┌─ Given records

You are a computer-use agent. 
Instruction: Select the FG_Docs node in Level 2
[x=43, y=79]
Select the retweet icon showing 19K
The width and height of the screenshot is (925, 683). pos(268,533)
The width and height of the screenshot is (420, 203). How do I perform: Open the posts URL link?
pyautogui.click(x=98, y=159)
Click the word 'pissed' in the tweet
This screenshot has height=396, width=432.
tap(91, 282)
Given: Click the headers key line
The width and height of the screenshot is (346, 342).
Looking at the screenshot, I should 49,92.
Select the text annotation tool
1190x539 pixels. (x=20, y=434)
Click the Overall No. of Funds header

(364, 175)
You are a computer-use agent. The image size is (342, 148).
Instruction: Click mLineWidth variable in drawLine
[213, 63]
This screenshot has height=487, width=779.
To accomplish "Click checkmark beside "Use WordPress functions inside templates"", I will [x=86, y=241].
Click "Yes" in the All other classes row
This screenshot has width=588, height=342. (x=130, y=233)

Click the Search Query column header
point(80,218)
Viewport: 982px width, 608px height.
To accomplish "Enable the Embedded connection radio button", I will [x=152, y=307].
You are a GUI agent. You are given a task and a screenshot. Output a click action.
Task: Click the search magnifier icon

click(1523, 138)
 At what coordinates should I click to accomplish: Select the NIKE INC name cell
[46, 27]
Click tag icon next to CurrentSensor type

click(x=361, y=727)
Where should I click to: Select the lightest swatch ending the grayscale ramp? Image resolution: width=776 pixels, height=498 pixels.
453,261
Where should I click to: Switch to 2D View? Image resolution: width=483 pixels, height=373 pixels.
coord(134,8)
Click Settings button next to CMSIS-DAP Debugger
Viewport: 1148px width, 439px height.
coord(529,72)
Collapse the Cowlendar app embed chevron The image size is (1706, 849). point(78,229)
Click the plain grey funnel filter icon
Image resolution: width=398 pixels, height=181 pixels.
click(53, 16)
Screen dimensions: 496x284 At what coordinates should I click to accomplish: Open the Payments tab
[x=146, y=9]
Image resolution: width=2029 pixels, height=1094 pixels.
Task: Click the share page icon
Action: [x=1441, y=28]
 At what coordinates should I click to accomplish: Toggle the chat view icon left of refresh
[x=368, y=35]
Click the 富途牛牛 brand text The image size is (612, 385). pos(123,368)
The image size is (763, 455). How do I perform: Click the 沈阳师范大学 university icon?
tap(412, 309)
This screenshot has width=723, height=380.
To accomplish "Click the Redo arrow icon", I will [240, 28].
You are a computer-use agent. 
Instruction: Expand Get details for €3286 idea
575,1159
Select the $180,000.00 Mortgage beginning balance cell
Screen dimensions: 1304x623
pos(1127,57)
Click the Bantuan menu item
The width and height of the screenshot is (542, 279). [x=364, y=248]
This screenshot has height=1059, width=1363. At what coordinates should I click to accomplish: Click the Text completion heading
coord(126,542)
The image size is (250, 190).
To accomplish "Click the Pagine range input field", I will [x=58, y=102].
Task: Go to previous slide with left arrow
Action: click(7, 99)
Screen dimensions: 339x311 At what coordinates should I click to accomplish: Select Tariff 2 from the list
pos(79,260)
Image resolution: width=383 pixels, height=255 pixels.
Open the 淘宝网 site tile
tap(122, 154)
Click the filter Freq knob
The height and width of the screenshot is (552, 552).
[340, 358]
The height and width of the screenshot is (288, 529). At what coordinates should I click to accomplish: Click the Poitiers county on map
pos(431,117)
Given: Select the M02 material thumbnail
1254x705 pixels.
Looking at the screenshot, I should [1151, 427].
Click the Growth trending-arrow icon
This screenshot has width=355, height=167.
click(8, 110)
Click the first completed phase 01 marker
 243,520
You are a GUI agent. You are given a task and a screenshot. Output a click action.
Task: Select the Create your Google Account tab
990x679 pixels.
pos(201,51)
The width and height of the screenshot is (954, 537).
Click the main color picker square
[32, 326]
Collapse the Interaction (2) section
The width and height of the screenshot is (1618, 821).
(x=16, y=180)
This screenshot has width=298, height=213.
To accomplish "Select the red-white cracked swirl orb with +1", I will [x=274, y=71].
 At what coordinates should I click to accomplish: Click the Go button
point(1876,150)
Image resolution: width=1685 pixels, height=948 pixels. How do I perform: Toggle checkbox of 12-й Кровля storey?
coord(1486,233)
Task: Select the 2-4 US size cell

└─

Show each line of the records that contains the word "left", counting only matches in the same case.

Exercise solution ::
 At what coordinates should I click to accomplish: Toggle the chat view icon left of refresh
Task: Go to previous slide with left arrow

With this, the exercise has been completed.